Aggressiveness They have potent sweeper tentacles that it will send out to other corals to keep them from growing too close and will sting anything within reach with its nematocysts. Because of this, you should take care to ensure that your coral has enough room both now and in the future, once the corals in your tank have begun to fill-in the available space.
In terms of water flow, these corals prefer a low-to-moderate flow. Too large a flow will cause the polyps to retract, or be damaged and may also encourage sweeper tentacle issues (see below for more information about that).
Since Hammer Corals are found in shallow water regions on the reef it requires moderate lighting levels (from PAR 150-250). T5's, Metal Halides, or LED's can all grow Hammer corals when the proper PAR levels are provided.
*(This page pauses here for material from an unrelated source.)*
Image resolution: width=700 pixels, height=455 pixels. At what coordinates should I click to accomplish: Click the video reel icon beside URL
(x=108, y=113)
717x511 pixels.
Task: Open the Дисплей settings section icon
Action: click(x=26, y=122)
We recommend a 14-20K color spectrum for best coloration. A warning on using high output lighting; if it will be exposed to brighter lighting it needs to be acclimated to the high output lights in the tank slowly, as it is not usually exposed to intense lighting in the ocean because of its depth. Start out with low lighting, positioning the polyps to face out (versus upwards) and have it shaded by rock or something within the tank. The lighting can gradually get stronger over time, but make the changes very slowly.
A mature, well-fed live rock/reef environment is what is needed, along with some fish for organic matter production, and dissolved organics. As a general rule, caution should be used when mixing leather coral and large polyp stony coral species, including the Hammer coral. Large polyp stony corals protect themselves by wielding their sweeper tentacles maliciously. Many of the leather coral species, protect themselves by releasing toxic chemicals, called terpenes, into the water to stunt the growth of other species to keep the corals away.
Diet and Feeding
It is not necessary to feed a Hammer coral, although they are capable of eating fairly large (by coral standards) meaty foods. The fact that they are biologically able to consume rather large, meaty meals, suggests that feeding should be strongly encouraged. However, Euphyllia parancora could be kept successfully in a reef tank without any feeding at all, as long as adequate lighting is provided, because their symbiotic zooxanthellae will sustain them. If you want it to grow faster I suggest you feed your corals. All of them. Your Hammer coral will feed nicely on frozen mysis, fortified brine shrimp, rotifers, Cyclopeeze and other similarly sized meaty foods.
Problems with keeping the Hammer coral One of the biggest problems I have seen beginner hobbyists have is failing to account for the calcium demand for these corals. If there is insufficient calcium in your aquarium water, these corals will not be able to make their coral skeleton. You should also never lift a Hammer coral out of the water, if you can avoid it. You could tear the polyps, and torn polyps are prone to infection followed by necrosis (a complete deterioration of the tissue).
Reproduction by fragging and budding
The Branching Hammer coral is fairly easy to propagate via fragging. You can cut, saw or snap off a branch and it will grown into an entirely new colony all on its own. A Wall Hammer coral makes a beautiful display but are much more difficult to frag. Cutting the skeleton automatically means the polyps membrane will be cut. Infection can easily occur. We suggest leaving cutting of Wall corals to the pro's.